I find it strange that capitalists can hold incompatible assumptions about economies, human interaction, and human nature.
For example, capitalists often mix the ideological standpoing that capitalism is good, human behavior is innately bad (or at least slothful). Capitalism is good seems to stem from the belief that it allows people to excel on their own merits, presumably leaving the slothful in the dust where they belong (although, according to alansmith's perspective if I understand it correctly, everyone is innately lazy and freeloading).
I guess the mechanism to spur people into action is the invisible market. This market functions to encourage innately lazy people into working. The detritus sifts to the bottom, while the more deserving overcome their personal stumbling blocks (I'm supposing).

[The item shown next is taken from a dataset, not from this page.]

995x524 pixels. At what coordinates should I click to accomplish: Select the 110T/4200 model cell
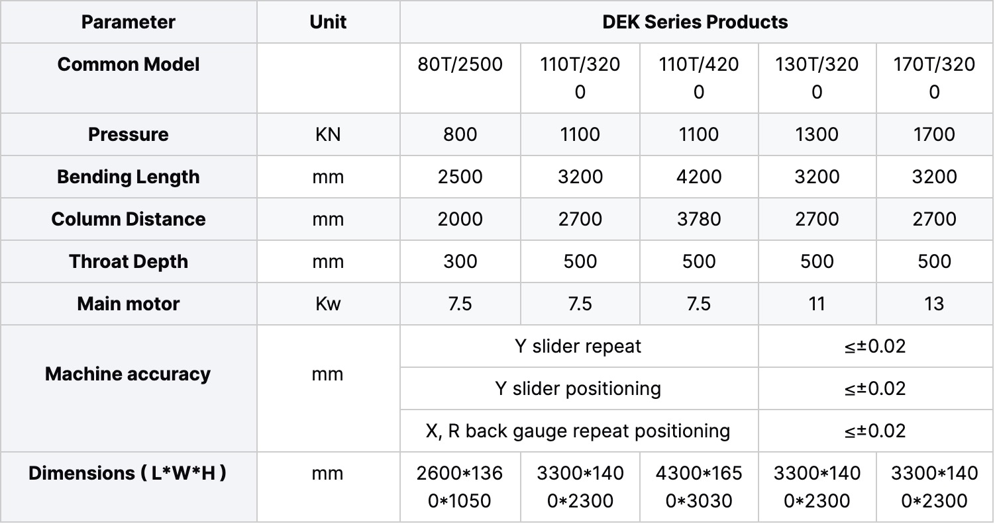(698, 77)
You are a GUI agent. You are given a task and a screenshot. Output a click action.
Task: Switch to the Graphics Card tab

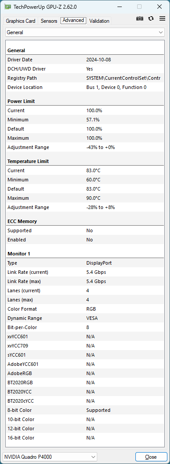click(21, 21)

Then we have the innate quality of greed. I'm not sure how capitalism keeps greed in check, in fact it seems to encourage it. Yet, greed is a "valid" critique of marxism (or communism, or whatever left of capitalism comes into being). And there is no data I'm aware of that has cemented the fact that greed is innate. It appears at least no small part is due to nurture. Since all of us have been nurtured in a capitalist society, I see no way one can adequately seperate the society we developed within and our notions of what we might be like without it. That is, would people be "innately" greedy in a socialist or Marxist world?
Clearly the idea that we are necessarily individuals and perhaps greed is somehow long ago critical to the survival of the species (if we go with the genetic transference theories) resonates with US citizens. Yet, that would seem to be counter to the historical evidence that humans coalesced into small and then increasingly larger societies. At least in the distant past, our ancestors saw fit to be less individualistic than we proclaim is our innate desire and trait today.
Marx has a different view of human nature, in so far as one can claim humans have a nature. I'm on one side of this debate (whether Marx believed in human nature) and a number of well respected sociologists on my floor are on the other side. I guess to try and do their argument justice, in so far as we might have something approximating a stable characteristic we would not know what it is since it's ever changing. I thought that perhaps we might "return" to our species-being, and that might be the best thing approximating nature. But those others reminded me that to Marx there is no going back, only progression toward what we will be. So there you go, in so far as we might reach species-beingness, I would have to conclude it would look nothing like the original state...
...ah rambling....
anyway, I can only suspect that people espousing the virtues of capitalism while denouncing human nature as greedy and lazy are operating in some odd sleight of mind movement that allows them to grasp the upper shelf. That is, perhaps they are the most crafty or wily. It wouldn't make much sense to believe in fairness and equality if one believed the rest of humanity were acting on the basis of greed and laziness--because then of course the others would take advantage of one's kindness and mistake it for weakness.
Once one starts to unravel all these assumptions loaded into capitalism, individualis, US-specific flavors of clusters of beliefs surrounding these notions, one actually begins to taste just how violently they collide. I don't comprehend how people can hold such incompatible assumptions in their head all at once. Well, I can, but the implications make me sad and weary. And there isn't any real way one can claim to adhere to an invisible market without reifying the dang thing, since it is after all only human interaction...
well, that should be expansive enough. certainly plenty of meat for one to pick through and quote a teensy bit and drill that into the ground. should open up some kind of commentary at some point in time I imagine. good to see you around roachboy, btw. and cool thread, city of angels, haven't seen you in here for like a year but I may be mistaken as I don't as a general rule stalk forum members

but nice to see yah again all the same.